• [WORK TO DO]:
• A. Translate this sentence from the database migration exercise into Spanish: "Here are the high level steps for database migration from one type of database to another type of database."
• B. Carry on the database migration exercise, starting right after its last listed step.

• [PAGE TEXT]:
## Exercises - Managing Database Objects

This exercise is primarily to assess your capabilities related to put all important DDL concepts in practice by coming up with solution for a typical data migration problem from one database (mysql) to another (postgres).
* Here are the high level steps for database migration from one type of database to another type of database.
  * Extract DDL Statements from source database (MySQL).
  * Extract the data in the form of delimited files and ship them to target database.
  * Refactor scripts as per target database (Postgres).
  * Create tables in the target database.
  * Execute pre-migration steps (disable constraints, drop indexes etc).
  * Load the data using native utilities.
  * Execute post-migration steps (enable constraints, create or rebuild indexes, reset sequences etc).
  * Sanity checks with basic queries.
  * Make sure all the impacted applications are validated thoroughly.

• [ITEMS]:

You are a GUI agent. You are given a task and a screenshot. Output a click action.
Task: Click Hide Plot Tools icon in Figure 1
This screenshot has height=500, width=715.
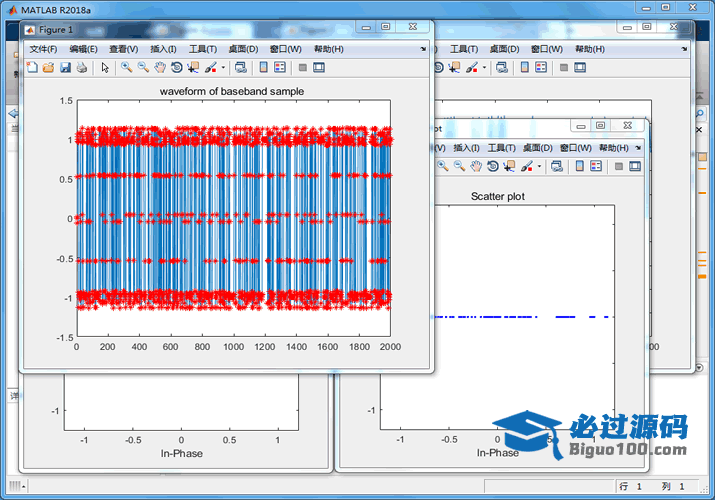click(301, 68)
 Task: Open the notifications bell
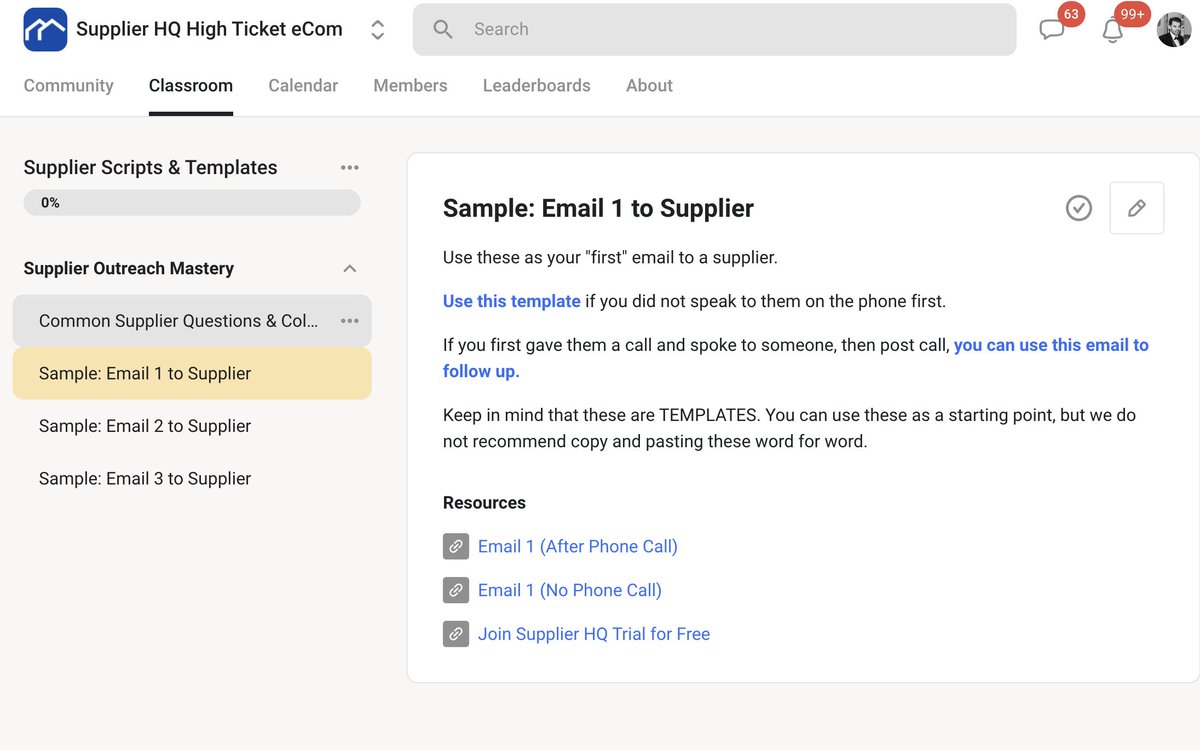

• [ANSWERS PER TASK]:
• A. Estos son los pasos generales para la migración de una base de datos de un tipo de base de datos a otro tipo de base de datos.

• B.
* We have scripts and data set available in our GitHub repository. If you are using our environment the repository is already cloned under **/data/retail_db**.
* It have scripts to create tables with primary keys. Those scripts are generated from MySQL tables and refactored for Postgres.
  * Script to create tables: **create_db_tables_pg.sql**
  * Load data into tables: **load_db_tables_pg.sql**
* Here are the steps you need to perform to take care of this exercise.
  * Create tables
  * Load data
  * All the tables have surrogate primary keys. Here are the details.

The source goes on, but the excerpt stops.